What we have now is what we might call the Little Lent during Great Lent: the situation in which the question that begins this essay is asked. What are you going to do for Lent? It’s a choose-your-own-penance adventure, and its very vagueness will result in many people shucking off any kind of planned penance or simply choosing something that’s easy. This isn’t a judgment of others’ penances; it’s a report on what people of serious minds have told me: “I’d do more if the Church asked.”

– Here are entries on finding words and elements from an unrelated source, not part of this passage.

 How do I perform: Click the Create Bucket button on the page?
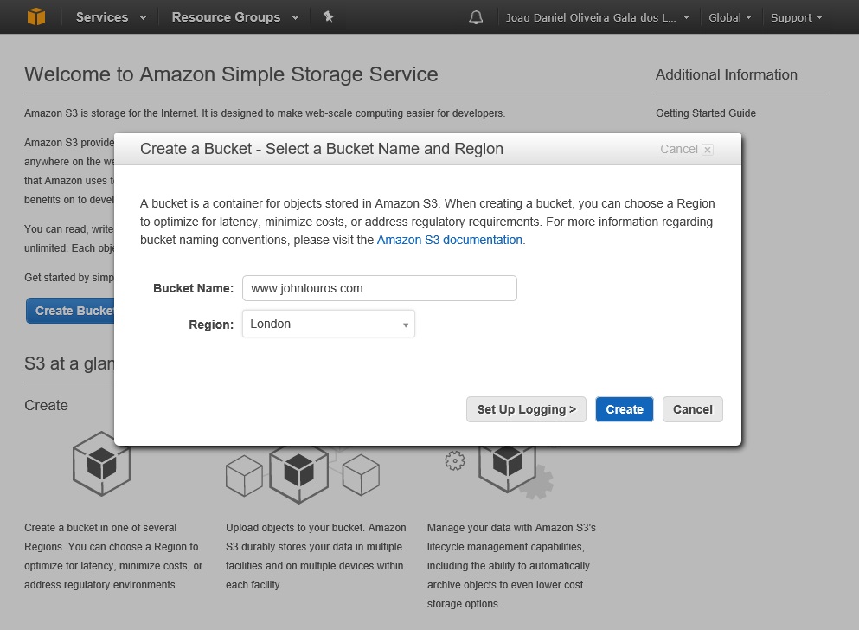point(71,310)
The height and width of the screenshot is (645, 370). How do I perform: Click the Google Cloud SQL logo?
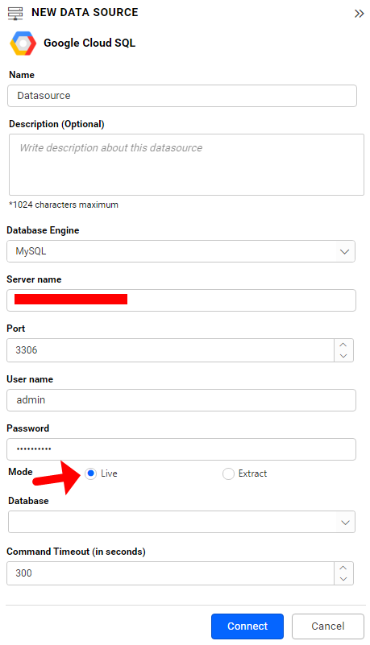coord(23,43)
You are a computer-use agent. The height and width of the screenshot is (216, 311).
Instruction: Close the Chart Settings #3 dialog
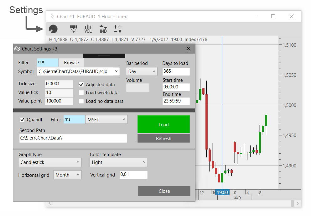pos(188,49)
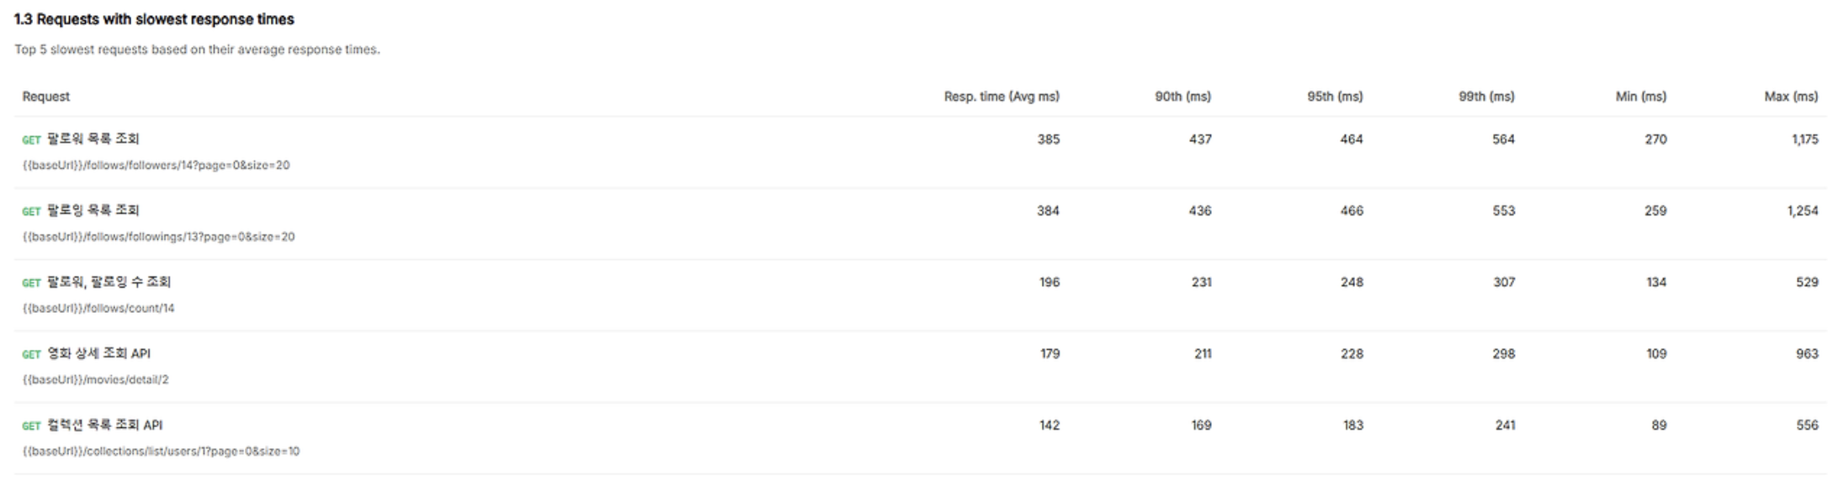Select the follows/count/14 URL text

[x=98, y=309]

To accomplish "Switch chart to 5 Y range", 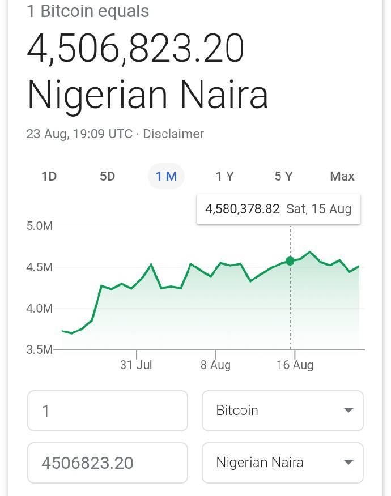I will (284, 176).
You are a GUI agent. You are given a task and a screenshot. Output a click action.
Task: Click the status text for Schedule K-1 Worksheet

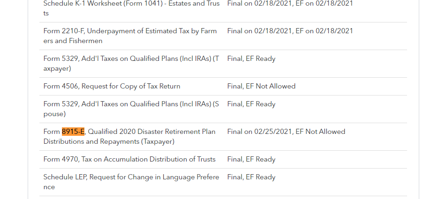tap(290, 4)
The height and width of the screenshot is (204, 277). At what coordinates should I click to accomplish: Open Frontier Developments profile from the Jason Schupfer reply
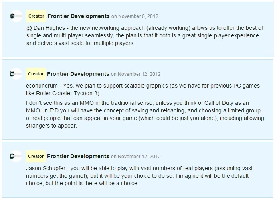(x=78, y=156)

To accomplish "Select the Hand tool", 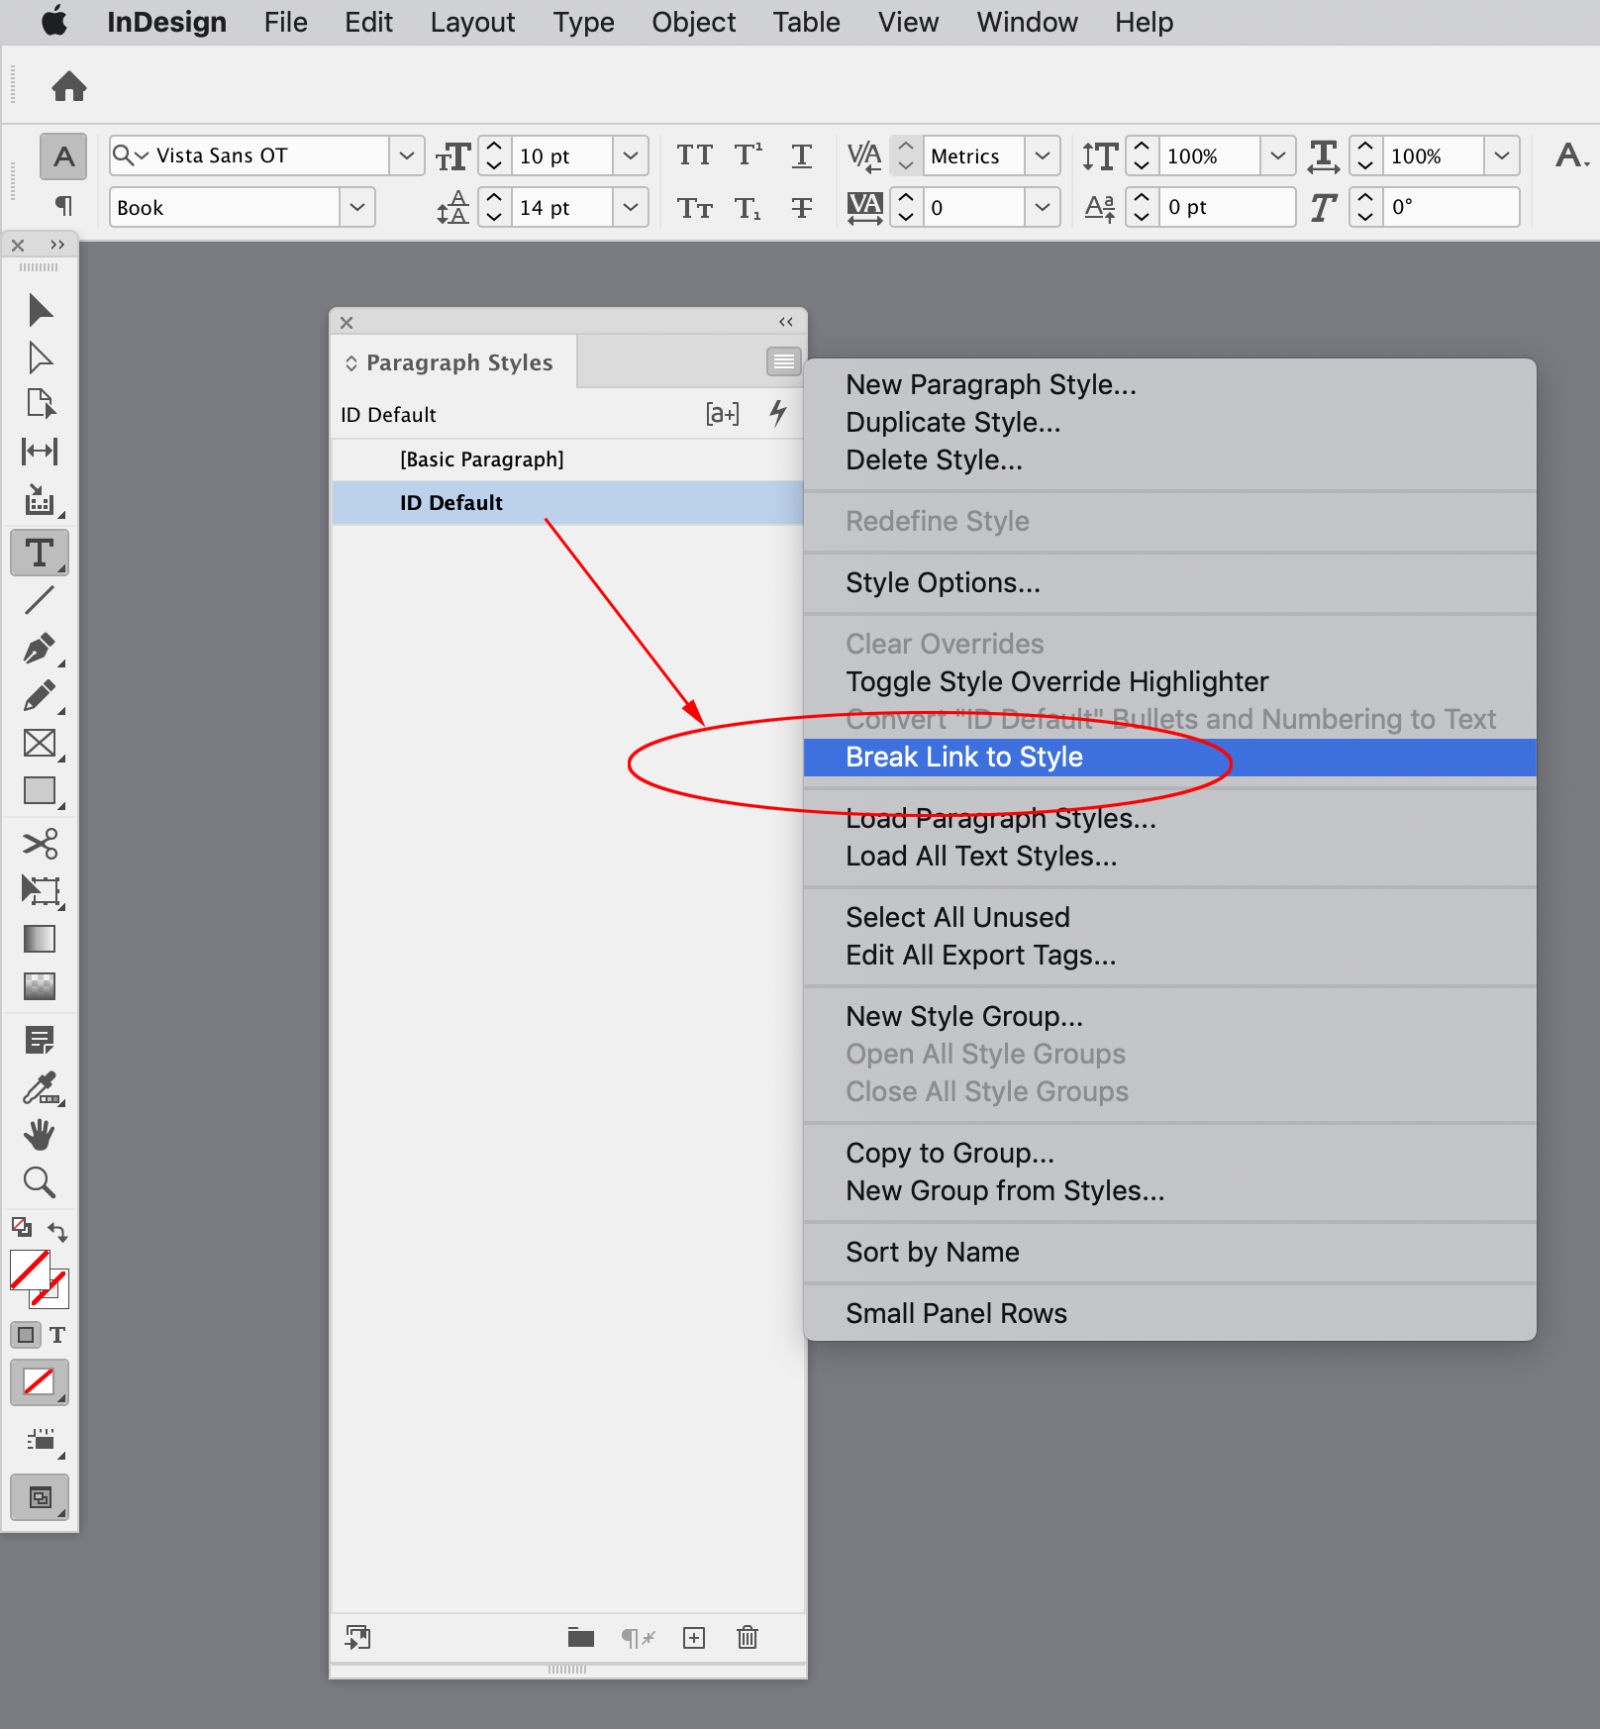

If the Church said, “Here are Twelve Rules for Lent,” I believe she would see more of the faithful seeking transformation from Christ as they are from Jordan Peterson of Twelve Rules for Life fame. Yet I believe that even if I were to get my wish for an all-inclusive, irritating, authoritative, and communal penitential forty days for one to two billion people—Great Lent!—there would still be a need for the Little Lent of personal penances, chosen to thwart individuals’ own little idolatrous addictions that can’t be included even in the most detailed group plan. Twelve rules for Lent would be cool; 967 rules would not be. There will always be a need for personal battles with our own household gods. Many of the official food penances don’t strike some people the way they do others for various reasons. It’s not a reason not to do them, but it is a reason to think of other acts that will prove and build our love by allowing us to refrain from or give away manifestly good gifts in order to remember that their Giver is himself the true Gift.

We will probably seem a bit odd to others if we really think hard about what a good penance might involve. Christian writers who talk about asceticism have perhaps always sounded slightly crazy. St. Neilos the Ascetic, a fifth-century abbot near what is now Ankara, Turkey, wrote about what he thought was the great challenge to those seeking to follow Christ:

A great variety of different foods overthrows the fortress of the virtues and razes it to the ground. Sauces and condiments are the siege engines that batter against virtue and overthrow it, even when it is already firmly established.

Man’s enemies: the World, the Flesh, and Worcestershire sauce.

But what St. Neilos is warning against is pretty easily understood. Gluttony can take the form of excessive eating but also the form of a kind of delicacy in which we are dependent on little things. I’m thinking this year of cutting out hot sauce myself, a necessary accompaniment to tacos, chips, eggs, soups, and a variety of other foods. I like the nationally-known-and-distributed Tabasco and Cholula, but local favorites such as Isabel Street Heat’s Chipotle and Ghost Pepper sauces give me pleasure, too. Just writing this is giving me a craving for some Minneapolis-made Cry Baby Craig’s pickled habanero and garlic sauce.

Yet they are not necessary to my existence or happiness. Lots of aspects of our lives in the modern world are like this. Pleasant, pleasurable, good little things that most people won’t notice. Perhaps it’s time watching funny little videos or scrolling through memes. Maybe it’s the “me time” that we claim from our spouse or our children. Maybe it’s the money that we could spend on ourselves but might be better donated to someone who could use it more. These are all things for which we can exercise what Chesterton calls the test of any philosophy: gratitude. But they are things that we can come to depend upon in idolatrous ways that we don’t notice until we are deprived of them involuntarily. Giving them up so that we can unite ourselves to Christ who gave up all for us can be truly a big deal. The twentieth-century Benedictine Hubert Van Zeller observed that “it is not the penance that appears outwardly as the most heroic that is the most pleasing to God, but the penance that is secret and the most humbling.”

We need reformers who will call for a Greater Lent. But we will never leave behind the need for our own little Lents in which we strip away our little idols so that we can discover how good it is in proper perspective.

Give and give up boldly this Lent. And, please, watch your ketchup consumption.